We all know Trainspotting, the movie. Based on an angry novel that rails against, well, pretty much everything it can, it hit a stylistic note that resonated, exposing the gritty side of life we all know lies beneath the social media glimmer.
This stage adaptation of the novel is a different beast, sticking closer to the novel and revealing two scenes which punch a darker, more twisted view on an already dark tale. However, for all the horror and despair, there are genuine moments of hilarity to balance them out. I definitely didn’t think I’d spend quite as much time laughing as I did.
Testament to the performances for helping move us from laughter to tears in short measure (the ‘baby death’ scene remains a harrowing, visceral moment), and it’s worth noting that most of the actors pull double, triple, and quadruple in one case, shift to keep the story moving as bit part characters drop in and out.
The staging echoes the overarching mood, harsh realities picked out in fluorescent, and some of the more powerful scenes are all the more striking for it. There is no hiding place for the audience here, nothing is shied away from, be it the desperate struggle to recover lost suppositories from ‘that’ toilet, to the moment Renton has sex with his dead brothers wife, right on his coffin.

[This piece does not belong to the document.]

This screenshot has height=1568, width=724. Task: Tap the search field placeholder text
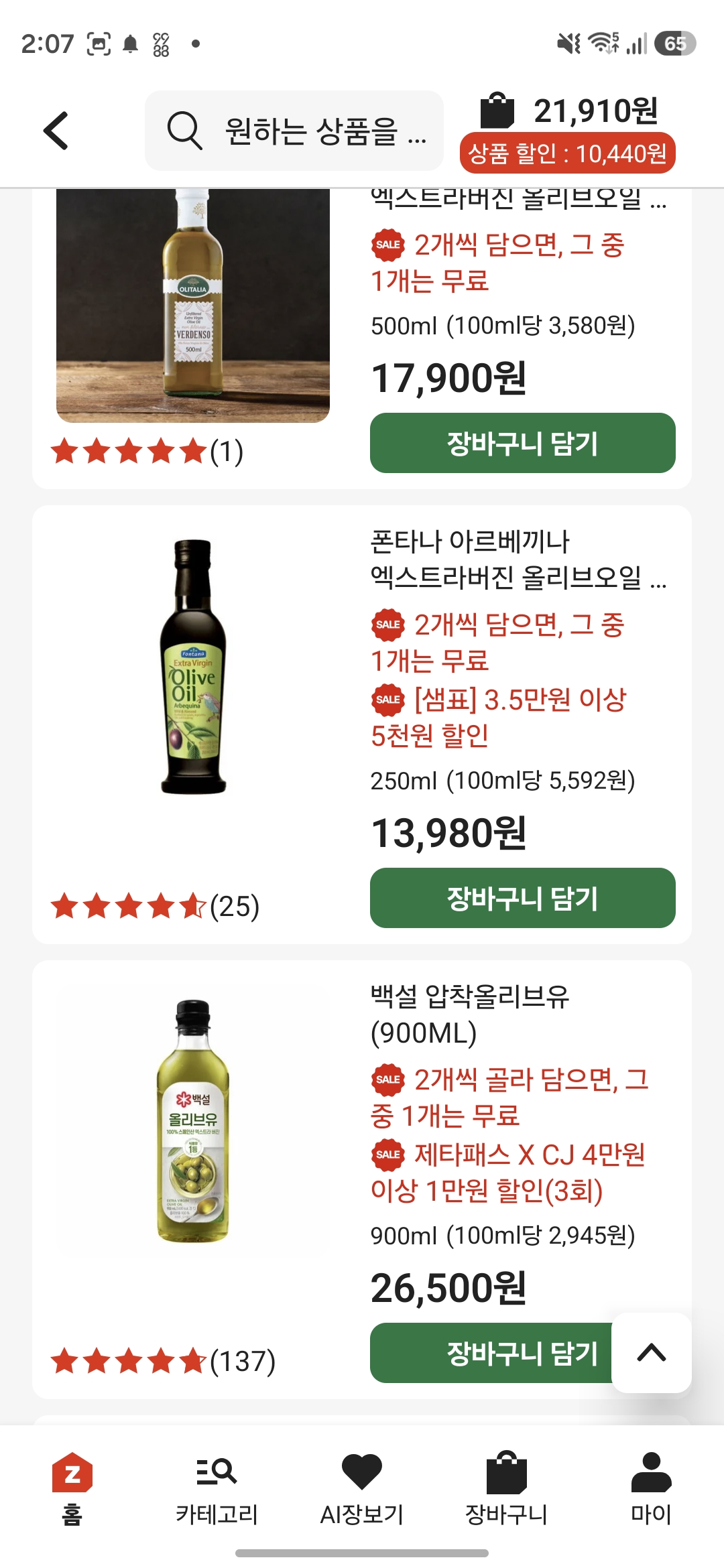coord(326,131)
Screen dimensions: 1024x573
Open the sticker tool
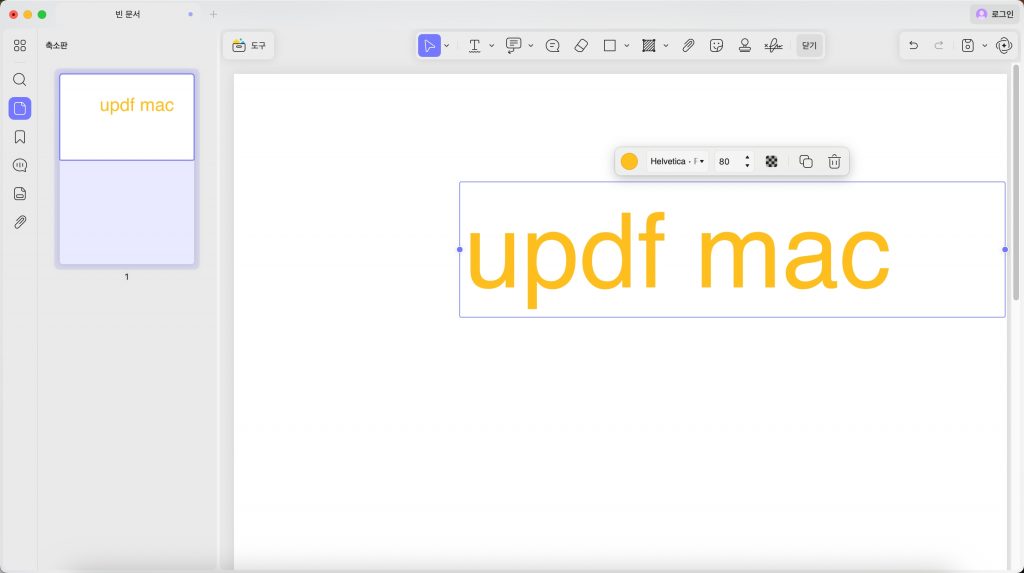pos(716,46)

Comparisons with the movie are easy to make (and lord knows a lot of the audience clearly had that frame of reference in mind as they whispered and giggled their way through the entire performance) but the latter mentioned scene was among the more powerful. I’d include the monologue from ‘Alison’ as she recovers from the death of her baby and a new life stretching ahead of her, all the while dealing with the type of asshole men that are writ large in the news at present.
As the closing scenes played out, I was left with a sense of a revitalised story, a raw view of how friendships can change and how ultimately we are all surviving as best we can, no matter what choices we have to make.